グロービッシュの効果
2012年 04月 09日
日本では、4月は新入学・新社会人デビューの季節なわけですが、これから新生活が始まるにあたって、ちょいと気になるのが「英語」問題。
ここでいう「英語」問題とは、新入生・新社会人に限らず日本人の多くは実践的な英語が使えないという問題と私が勝手に定義しておきます。
さて、以前このブログでも取り上げました巷で話題の企業の「英語公用語化」によって、それまで「英語なんかできなくったって、仕事は出来るからやらなくったっていい」と考えていた人たちも、「このまんまじゃクビになっちゃうかも…」、「世の中の動きについていけなくなっちゃうかも…」と「英語」を遅ればせながら、かなり意識するようになってきています。
ファーストリテイリングなどは今年3月に「英語公用語化」を実現するようなことを言っていましたが、このような動きに追随する企業が増えてきていますね(ところで、このファストリの「英語公用語化」って、うまくいってるんですかね?)。

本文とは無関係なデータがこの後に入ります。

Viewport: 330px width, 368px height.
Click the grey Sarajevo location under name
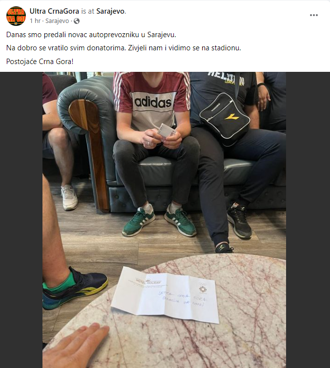(57, 21)
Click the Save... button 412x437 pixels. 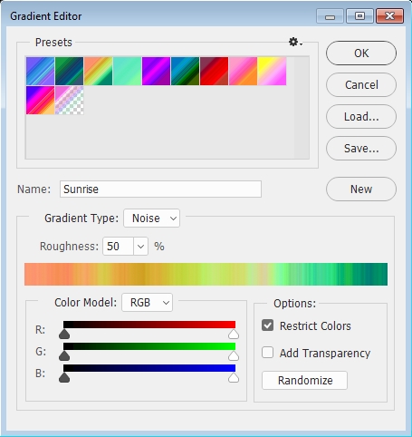(x=361, y=149)
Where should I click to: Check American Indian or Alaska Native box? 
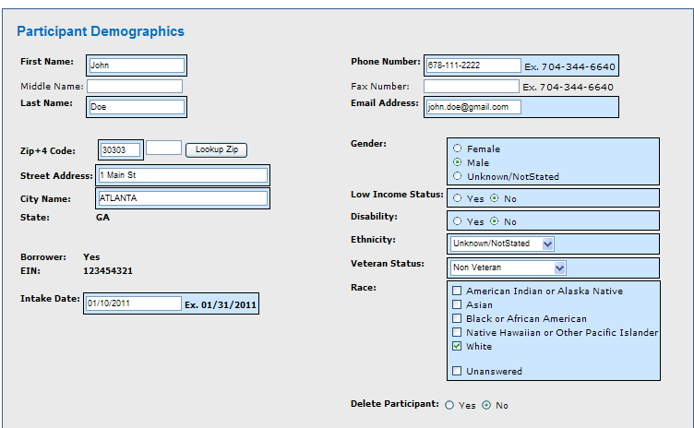click(x=456, y=291)
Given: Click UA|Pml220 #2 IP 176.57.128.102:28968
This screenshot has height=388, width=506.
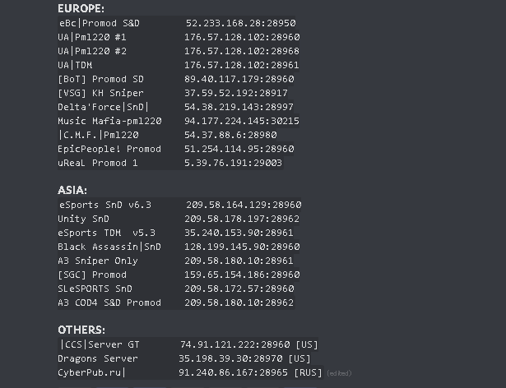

これからは海外に積極的に進出し、外国人と取引するんだからビジネスパーソンとしては国際公用語となっている英語は話せなきゃいけないというので、英語の勉強にいそしんでいることと思います。
だけど一朝一夕で話せるようにはなりませんよね。
数ヶ月勉強しているけど、全然話せるようにならないし、相手の言っていることも聞き取れないという人って、かなり多いと思います。
なかなかうまくいかないときには、やはり発想の転換が必要なのかなと思います。
そこで要注目なのがグロービッシュ(Globish)という英語活用法。
グロービッシュとはGlobalとEnglishをかけあわせた造語で、非ネイティブ(日常的にその言語を使ってコミュニケーションをしていない人)向けの簡単英語のことです。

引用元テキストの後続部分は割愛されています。